Хозяин Подворья льстил себе, делая вид, будто у него есть какой-то выбор. Его Величество не оставлял такового в принципе. Хэнк должен отправиться прямиком к Королю – несмотря ни на какие соображения, сомнения или же телефонные звонки.
Все же Таран еще немного подождал. Череп не перезвонил, и он начал собираться.
Короли не любят ждать.
Курт вышел во внутренний двор. Он готовился к очередной тренировке – долгому и крайне утомительному в последнее время занятию под присмотром Тарана, не упускавшего случая включить ошейник, стоило Курту оступиться на пару сантиметров.

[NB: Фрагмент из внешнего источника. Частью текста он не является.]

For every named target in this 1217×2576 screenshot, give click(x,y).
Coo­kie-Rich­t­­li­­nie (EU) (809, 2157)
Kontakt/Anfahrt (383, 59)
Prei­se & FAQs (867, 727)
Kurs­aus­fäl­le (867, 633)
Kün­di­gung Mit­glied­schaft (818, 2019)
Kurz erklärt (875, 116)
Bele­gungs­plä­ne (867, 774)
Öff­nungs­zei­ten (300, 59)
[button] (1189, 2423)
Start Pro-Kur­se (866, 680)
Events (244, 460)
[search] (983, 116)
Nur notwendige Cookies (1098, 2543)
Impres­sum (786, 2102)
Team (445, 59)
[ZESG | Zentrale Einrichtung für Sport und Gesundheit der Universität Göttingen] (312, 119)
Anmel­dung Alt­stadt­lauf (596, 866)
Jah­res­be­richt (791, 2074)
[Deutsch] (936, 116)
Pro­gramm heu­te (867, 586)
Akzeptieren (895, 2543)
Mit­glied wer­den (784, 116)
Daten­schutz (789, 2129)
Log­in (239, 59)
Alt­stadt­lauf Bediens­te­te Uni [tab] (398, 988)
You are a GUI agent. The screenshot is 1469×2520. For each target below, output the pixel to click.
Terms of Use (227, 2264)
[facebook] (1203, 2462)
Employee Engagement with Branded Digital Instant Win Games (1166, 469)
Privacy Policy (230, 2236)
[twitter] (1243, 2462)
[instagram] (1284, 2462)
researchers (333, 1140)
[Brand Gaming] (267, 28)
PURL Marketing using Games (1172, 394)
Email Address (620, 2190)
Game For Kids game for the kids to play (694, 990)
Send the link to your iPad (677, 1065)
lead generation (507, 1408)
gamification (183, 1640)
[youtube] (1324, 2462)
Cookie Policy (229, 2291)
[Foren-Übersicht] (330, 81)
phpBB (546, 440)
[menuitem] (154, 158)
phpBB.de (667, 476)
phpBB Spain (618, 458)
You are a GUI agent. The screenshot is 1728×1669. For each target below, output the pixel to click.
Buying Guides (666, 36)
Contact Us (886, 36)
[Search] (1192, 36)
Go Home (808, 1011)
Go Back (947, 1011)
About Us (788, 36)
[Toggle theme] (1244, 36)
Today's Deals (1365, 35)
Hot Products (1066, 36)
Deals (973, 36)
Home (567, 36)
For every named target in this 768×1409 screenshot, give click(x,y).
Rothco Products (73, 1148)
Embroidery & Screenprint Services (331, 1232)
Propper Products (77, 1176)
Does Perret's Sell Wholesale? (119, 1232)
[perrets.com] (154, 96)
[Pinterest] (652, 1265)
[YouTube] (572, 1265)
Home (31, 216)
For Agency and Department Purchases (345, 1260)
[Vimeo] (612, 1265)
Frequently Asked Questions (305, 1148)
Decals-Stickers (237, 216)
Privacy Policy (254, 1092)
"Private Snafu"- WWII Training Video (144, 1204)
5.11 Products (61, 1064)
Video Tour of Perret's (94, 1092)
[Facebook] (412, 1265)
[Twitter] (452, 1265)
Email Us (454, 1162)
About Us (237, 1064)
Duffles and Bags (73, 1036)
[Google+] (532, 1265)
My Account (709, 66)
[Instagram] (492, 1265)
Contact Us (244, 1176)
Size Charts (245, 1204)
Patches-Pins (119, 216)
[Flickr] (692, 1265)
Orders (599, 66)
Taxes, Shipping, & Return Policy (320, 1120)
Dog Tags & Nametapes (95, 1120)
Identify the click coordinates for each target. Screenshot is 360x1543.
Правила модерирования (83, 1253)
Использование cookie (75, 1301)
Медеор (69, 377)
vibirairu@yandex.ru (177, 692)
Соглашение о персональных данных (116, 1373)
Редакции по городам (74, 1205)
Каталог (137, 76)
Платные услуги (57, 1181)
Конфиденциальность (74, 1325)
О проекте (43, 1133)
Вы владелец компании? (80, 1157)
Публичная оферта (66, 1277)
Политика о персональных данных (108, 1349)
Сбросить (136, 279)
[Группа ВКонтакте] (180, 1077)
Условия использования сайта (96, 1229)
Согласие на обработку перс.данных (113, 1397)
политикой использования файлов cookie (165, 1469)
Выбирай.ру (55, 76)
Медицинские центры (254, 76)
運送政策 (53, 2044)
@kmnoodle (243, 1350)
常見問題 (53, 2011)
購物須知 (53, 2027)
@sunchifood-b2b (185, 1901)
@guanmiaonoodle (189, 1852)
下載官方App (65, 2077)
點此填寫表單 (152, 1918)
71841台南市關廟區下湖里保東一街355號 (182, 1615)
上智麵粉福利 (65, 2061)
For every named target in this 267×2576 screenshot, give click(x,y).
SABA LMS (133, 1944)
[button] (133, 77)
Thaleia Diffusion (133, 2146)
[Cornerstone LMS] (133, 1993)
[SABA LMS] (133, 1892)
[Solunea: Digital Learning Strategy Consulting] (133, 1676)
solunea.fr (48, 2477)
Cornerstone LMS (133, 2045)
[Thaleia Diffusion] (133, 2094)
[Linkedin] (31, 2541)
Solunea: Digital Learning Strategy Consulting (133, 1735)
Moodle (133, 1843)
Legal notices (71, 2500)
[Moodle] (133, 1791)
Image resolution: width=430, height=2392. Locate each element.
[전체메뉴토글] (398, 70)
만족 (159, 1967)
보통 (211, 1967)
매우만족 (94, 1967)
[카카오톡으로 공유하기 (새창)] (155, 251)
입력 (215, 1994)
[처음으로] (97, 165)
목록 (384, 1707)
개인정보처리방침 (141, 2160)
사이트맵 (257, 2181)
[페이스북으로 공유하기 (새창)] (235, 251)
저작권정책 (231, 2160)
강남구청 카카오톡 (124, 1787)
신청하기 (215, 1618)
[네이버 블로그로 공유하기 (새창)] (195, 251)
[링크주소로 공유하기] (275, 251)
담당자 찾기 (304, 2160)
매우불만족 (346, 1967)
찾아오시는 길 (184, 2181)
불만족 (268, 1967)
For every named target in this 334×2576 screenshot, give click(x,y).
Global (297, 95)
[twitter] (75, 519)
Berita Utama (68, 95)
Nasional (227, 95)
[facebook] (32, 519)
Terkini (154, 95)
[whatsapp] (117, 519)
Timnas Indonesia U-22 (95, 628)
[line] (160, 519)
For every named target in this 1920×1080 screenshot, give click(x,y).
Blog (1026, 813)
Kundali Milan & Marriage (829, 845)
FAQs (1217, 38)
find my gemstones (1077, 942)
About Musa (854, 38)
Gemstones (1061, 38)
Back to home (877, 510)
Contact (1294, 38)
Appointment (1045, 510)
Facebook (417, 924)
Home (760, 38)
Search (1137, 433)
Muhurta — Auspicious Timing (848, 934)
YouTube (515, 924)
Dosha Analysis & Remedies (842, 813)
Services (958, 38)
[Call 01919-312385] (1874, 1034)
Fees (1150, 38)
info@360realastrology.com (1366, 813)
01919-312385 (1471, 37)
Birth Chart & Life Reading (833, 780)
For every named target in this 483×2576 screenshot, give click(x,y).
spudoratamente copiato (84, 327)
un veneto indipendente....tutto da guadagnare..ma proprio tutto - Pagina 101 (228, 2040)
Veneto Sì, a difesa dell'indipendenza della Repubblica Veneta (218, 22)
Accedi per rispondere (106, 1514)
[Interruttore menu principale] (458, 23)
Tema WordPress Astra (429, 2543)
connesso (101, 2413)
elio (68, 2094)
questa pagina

Но, как оказалось, тренировку отменили.
Волк прошел к Яме и, предоставленный самому себе, не считая, конечно, двух “безрукавочников”, у одного из которых был пульт управления, принялся терзать “куклу” бутафорским мечом.
Но гораздо больше внимания Курт уделял тому, что происходило у ворот. Его тюремщик явно куда-то собирался. Судя по количеству различного оружия, которым обвешались четверо “безрукавочников”, прогулка предстояла отнюдь не в булочную.
Сам Таран имел при себе только “гладиус”. Выглядел безволосый очень неважно – заметно осунулся и как будто постарел. Шрамы на угловатой физиономии, казалось, посвежели и набухли кровью. Черные “обсидианы” угрюмо стреляли по сторонам, причем на Волка не взглянули ни разу. Мрачно поджатые губы изредка выплевывали какие-то команды.
О том, что происходит, Курт мог лишь гадать. Казалось, небезызвестная канитель канула в Лету, “профсоюз” обманутых прекратил существование и теперь на Подворье воцарится благодатный покой. Но, видимо, Волк поспешил с этим выводом.
Все только начиналось.
Ворота захлопнулись за их спинами; громыхнули засовы.
Хэнк угрюмо кивнул. На его скулах заиграли желваки. Он всегда говорил, что ворота могут оставаться открытыми не дольше тридцати секунд – именно столько, по самым оптимистическим расчетам, хватало, чтобы выбежать из-за угла и достичь ворот.
Но сейчас, когда обратный путь преграждали две тяжелые бронированные плиты, Хэнк Таран почувствовал себя очень неуютно. С возрастом ему становилось все тяжелее покидать дом, выходя за ворота даже на пару часов. Однако сегодня был особый случай.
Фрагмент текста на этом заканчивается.